**Task instructions**
Search the records below for the word "computer". Copy each line where it occurs.

**Records**
——————
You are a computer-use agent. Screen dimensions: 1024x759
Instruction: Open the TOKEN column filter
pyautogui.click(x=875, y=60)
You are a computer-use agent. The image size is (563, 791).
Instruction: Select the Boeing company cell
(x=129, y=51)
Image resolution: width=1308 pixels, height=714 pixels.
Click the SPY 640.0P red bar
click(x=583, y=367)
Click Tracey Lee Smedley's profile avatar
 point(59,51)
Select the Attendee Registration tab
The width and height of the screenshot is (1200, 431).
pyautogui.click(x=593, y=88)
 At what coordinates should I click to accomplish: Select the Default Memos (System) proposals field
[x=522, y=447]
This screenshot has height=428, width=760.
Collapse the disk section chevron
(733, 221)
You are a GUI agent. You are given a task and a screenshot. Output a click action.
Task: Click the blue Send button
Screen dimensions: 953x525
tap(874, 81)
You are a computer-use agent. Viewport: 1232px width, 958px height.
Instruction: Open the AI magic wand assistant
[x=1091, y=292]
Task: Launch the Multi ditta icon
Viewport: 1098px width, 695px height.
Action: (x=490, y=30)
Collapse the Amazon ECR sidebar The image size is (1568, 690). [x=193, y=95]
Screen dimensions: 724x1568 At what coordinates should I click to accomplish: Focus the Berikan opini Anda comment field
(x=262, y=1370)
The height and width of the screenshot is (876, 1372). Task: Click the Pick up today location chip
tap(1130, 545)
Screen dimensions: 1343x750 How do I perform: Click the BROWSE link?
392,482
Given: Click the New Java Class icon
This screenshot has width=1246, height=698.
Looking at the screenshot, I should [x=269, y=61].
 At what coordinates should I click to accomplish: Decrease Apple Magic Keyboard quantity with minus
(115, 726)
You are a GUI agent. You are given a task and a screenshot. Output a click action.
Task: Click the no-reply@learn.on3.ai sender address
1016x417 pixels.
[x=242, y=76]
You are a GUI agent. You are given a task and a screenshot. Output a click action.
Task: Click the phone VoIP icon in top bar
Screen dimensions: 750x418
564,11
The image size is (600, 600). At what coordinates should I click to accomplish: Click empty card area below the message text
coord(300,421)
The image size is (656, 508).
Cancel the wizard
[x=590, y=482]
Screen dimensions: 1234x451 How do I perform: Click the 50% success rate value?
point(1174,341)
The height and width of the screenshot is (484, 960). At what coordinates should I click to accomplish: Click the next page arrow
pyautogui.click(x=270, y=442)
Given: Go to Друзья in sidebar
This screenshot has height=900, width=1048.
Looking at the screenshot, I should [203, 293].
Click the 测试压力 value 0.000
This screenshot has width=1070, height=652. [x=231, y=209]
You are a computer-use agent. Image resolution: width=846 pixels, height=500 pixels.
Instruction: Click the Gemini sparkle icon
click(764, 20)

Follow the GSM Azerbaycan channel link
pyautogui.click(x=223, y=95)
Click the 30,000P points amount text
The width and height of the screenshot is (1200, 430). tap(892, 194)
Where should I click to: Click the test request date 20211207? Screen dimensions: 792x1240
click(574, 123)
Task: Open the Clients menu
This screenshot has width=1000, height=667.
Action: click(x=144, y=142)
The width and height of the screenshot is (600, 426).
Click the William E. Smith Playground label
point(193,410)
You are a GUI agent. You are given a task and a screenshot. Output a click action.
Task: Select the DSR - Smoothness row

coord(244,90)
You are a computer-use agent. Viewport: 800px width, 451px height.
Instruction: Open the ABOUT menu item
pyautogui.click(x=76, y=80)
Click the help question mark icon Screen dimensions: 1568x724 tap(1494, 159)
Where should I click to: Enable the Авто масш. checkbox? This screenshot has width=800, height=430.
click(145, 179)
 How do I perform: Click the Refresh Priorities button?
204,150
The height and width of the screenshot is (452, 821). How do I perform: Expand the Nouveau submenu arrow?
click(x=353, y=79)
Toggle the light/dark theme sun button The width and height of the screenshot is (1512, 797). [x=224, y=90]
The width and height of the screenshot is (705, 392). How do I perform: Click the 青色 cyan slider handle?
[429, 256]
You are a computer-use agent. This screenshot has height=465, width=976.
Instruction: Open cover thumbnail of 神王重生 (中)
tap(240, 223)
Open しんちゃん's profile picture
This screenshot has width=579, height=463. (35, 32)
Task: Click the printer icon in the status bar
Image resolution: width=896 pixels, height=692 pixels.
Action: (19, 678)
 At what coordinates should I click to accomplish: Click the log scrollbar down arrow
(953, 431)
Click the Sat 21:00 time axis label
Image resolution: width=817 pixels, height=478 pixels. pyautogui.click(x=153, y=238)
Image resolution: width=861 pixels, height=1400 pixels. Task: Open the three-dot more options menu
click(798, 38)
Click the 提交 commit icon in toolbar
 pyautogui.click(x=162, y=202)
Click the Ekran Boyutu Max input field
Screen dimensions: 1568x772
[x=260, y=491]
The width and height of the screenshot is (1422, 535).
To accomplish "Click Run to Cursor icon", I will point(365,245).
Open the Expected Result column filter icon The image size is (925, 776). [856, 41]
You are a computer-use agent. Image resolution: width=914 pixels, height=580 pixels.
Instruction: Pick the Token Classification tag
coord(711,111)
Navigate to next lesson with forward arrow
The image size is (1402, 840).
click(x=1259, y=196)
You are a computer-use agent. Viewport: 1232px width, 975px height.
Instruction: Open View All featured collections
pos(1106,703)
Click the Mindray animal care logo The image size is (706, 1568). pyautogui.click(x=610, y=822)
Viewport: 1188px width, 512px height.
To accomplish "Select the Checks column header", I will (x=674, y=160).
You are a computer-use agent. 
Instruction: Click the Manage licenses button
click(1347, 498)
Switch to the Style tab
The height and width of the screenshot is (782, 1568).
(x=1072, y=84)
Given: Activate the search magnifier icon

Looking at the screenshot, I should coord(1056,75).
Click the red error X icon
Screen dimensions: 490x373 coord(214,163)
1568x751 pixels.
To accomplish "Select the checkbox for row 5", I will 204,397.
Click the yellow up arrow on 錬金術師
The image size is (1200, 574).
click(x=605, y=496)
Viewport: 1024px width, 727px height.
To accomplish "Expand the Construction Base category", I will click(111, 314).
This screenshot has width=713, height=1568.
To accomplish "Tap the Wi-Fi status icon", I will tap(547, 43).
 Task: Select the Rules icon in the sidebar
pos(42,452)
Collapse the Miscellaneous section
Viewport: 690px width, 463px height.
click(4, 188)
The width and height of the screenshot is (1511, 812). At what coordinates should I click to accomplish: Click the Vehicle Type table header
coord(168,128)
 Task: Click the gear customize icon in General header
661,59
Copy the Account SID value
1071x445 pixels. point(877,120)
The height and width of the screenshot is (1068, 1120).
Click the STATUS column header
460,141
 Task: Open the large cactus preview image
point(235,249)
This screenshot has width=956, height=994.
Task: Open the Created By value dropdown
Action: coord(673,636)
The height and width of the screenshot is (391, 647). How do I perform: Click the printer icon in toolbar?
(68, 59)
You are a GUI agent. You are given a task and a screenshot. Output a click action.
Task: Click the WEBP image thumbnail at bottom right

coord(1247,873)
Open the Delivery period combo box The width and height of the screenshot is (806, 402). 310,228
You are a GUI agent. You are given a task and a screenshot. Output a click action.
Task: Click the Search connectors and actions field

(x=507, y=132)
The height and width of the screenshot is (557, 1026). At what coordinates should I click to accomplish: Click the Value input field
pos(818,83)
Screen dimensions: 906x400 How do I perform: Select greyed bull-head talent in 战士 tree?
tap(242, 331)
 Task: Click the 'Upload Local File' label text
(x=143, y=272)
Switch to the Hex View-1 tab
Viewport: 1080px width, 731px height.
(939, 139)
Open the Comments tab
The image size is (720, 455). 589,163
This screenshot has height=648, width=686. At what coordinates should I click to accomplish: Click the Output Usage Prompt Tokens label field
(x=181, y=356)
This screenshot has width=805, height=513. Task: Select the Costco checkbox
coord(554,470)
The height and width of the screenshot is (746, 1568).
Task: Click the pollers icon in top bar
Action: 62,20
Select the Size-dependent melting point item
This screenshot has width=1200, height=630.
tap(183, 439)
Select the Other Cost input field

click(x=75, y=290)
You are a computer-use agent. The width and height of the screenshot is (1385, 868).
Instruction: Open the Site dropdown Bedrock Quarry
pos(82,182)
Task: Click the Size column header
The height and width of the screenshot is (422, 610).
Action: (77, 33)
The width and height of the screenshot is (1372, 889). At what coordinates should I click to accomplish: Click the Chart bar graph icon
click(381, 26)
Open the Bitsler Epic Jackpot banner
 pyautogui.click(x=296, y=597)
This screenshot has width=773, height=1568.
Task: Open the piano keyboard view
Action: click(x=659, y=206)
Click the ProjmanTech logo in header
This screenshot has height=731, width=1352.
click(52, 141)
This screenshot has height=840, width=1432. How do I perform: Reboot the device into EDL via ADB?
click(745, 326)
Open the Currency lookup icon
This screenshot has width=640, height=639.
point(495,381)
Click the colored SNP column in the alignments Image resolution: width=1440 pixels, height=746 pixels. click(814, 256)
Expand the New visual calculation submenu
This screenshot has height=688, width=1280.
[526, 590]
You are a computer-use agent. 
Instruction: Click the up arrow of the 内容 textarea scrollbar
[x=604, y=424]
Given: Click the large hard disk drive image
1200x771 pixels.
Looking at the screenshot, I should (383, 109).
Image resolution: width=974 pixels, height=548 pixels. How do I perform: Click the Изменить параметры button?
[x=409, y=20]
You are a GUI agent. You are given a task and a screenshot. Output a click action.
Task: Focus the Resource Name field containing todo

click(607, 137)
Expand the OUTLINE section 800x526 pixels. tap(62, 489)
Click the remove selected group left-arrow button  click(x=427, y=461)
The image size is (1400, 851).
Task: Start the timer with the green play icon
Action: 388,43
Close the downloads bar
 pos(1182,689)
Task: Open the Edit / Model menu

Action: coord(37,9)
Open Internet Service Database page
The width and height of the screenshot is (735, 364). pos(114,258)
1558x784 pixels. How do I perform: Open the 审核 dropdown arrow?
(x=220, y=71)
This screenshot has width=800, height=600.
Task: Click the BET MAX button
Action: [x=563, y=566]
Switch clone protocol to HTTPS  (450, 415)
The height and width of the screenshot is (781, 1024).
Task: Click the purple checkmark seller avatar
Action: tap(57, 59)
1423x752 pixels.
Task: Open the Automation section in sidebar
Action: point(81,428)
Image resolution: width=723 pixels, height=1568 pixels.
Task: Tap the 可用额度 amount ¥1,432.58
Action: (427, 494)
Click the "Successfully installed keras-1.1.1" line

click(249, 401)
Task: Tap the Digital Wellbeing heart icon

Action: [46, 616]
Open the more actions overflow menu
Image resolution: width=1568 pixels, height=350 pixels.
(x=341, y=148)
——————
**Problem solution**
You are a computer-use agent. Screen dimensions: 1024x759
You are a computer-use agent. The image size is (563, 791).
You are a computer-use agent. Viewport: 1232px width, 958px height.
You are a computer-use agent. Image resolution: width=846 pixels, height=500 pixels.
You are a computer-use agent. Viewport: 800px width, 451px height.
You are a computer-use agent. This screenshot has height=465, width=976.
You are a computer-use agent. Image resolution: width=914 pixels, height=580 pixels.
You are a computer-use agent. Viewport: 1232px width, 975px height.
You are a computer-use agent. 
You are a computer-use agent. The width and height of the screenshot is (1385, 868).
You are a computer-use agent. 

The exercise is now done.